WATSON: So, terrifying scenes there.

I just met the mayor of this city of Hualien. He was on crutches. He was hit by falling furniture in his home on Wednesday morning. But he attributes the kind of training that residents of the city get as they grow up, at school, of how to deal with earthquakes for the relatively low death toll, considering the sheer power of the earthquake that struck this city just yesterday morning.

Back to you.

BOLDUAN: Yeah. It's almost -- it's almost hard to wrap your mind around the contrast and the images that you're able to show us here. It's great. I'm glad you're there, Ivan. Thank you so much. We're going to continue covering this -- John. BERMAN: All right. This morning, we are learning what NASA has planned for the epic total solar eclipse on Monday. While most of us might be content just to look at it, NASA is going to shoot rockets at it, sort of.

CNN's Bill Weir is here. Bill, why are they trying to shoot down the eclipse?

BILL WEIR, CNN CHIEF CLIMATE CORRESPONDENT: Well, they're not --

BERMAN: Is that wrong? Do I have that wrong?
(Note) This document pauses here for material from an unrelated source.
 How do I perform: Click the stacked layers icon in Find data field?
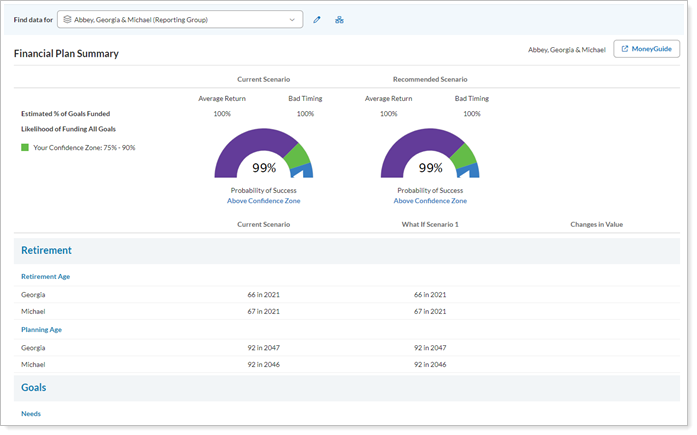tap(67, 20)
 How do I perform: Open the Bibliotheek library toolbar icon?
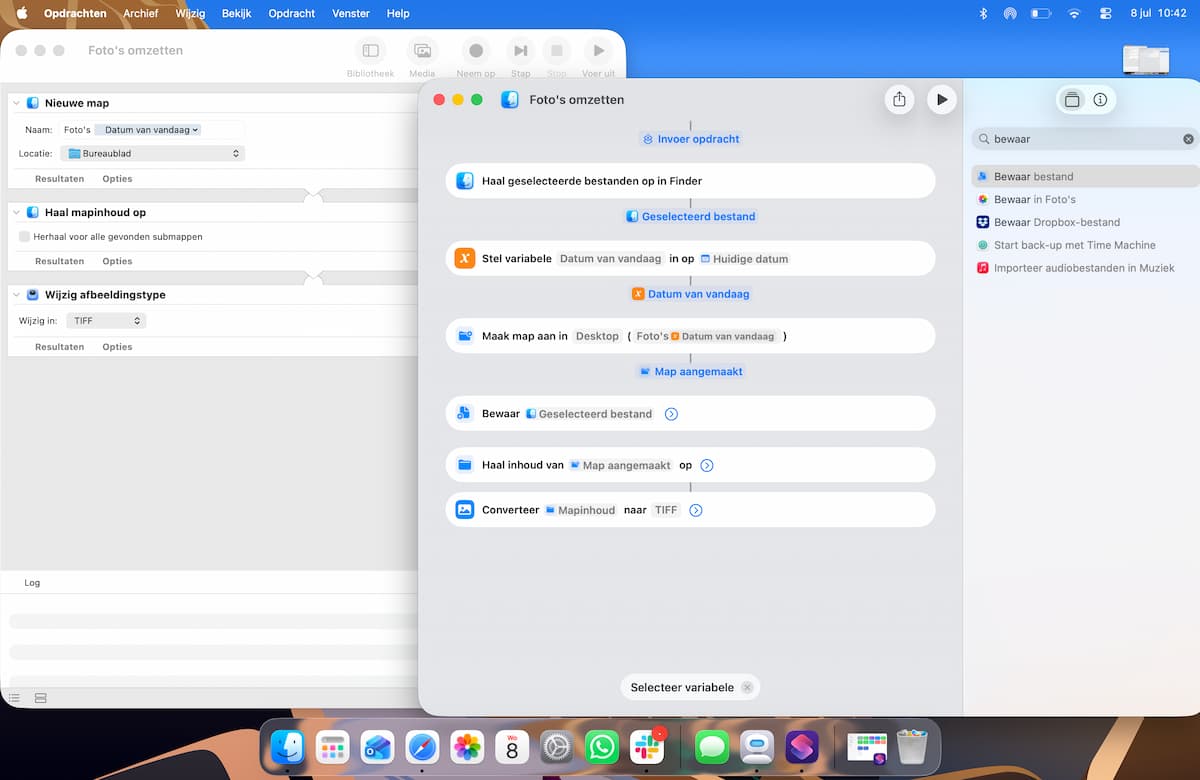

WEIR: That's a little bit wrong.

BERMAN: OK.

WEIR: Let me set you straight. Actually, we -- science can learn so much during these events. Most famously, Albert Einstein, in 1916, floated a theory that gravity is the result of time and space bending sort of like a fabric of the universe. Like a bowling ball on a trampoline. And you'd be able to prove this by planets or stars being in the wrong place. A different perspective changing. Three years later during a 1919 eclipse, they proved the theory of relativity.

And these days, scientists are most obsessed with the corona. Not the Mexican beer or the virus but the corona is the atmosphere of the sun, which is 10 millions of degrees hotter than the actual surface of the sun. And one of the enduring mysteries is why as the sun gets hotter and cooler over these 11-year cycles -- why that maintains a consistent temperature?

So they're going to fly these rockets -- WB-57 -- or, I'm sorry, not rockets, airplanes -- WB-57s -- high-flying airplanes. They got to 60,000 feet, twice as high as your flight to grandma's house. And they're going to take pictures of the corona and measure it -- and do this and fly in the path of the eclipse. It can stay up there for a lot longer and gather a lot more information.

But then you also need an instrument that's between the airplanes and satellites to study the ionosphere. And that is the layer that protects us from the vacuum of deep space. It's these charge particles that protect us and contain Earth's livable habitat. And that fluctuates as the sun goes around the Earth rotates. It gets stronger during the day and then later at night.

And now, with the eclipse, they can send these rockets up before, during, and after the eclipse to measure how those charge particles fluctuate. How they affect communication on Earth between radio transmissions and satellites.

There's a bunch of citizen science going on with ham radio operators sort of sending pings and then recording how long it takes to hit a certain area and come back. And there are balloon experiments happening in Colorado. Satellite stuff everywhere.

So much attention in the science world paid to what's happening. BERMAN: It is incredibly cool. Chances that only come once a generation or so.

WEIR: Yeah.

BERMAN: And you make it sound so much cooler than my dumb joke. Bill Weir, great to have you here.

WEIR: Good to see you, John.

BERMAN: Kate.

BOLDUAN: You guys are talking about relativity and the corona, which I -- you know which one I thought it was. And I'm just focused on my chances to win Powerball. So that's where we are today.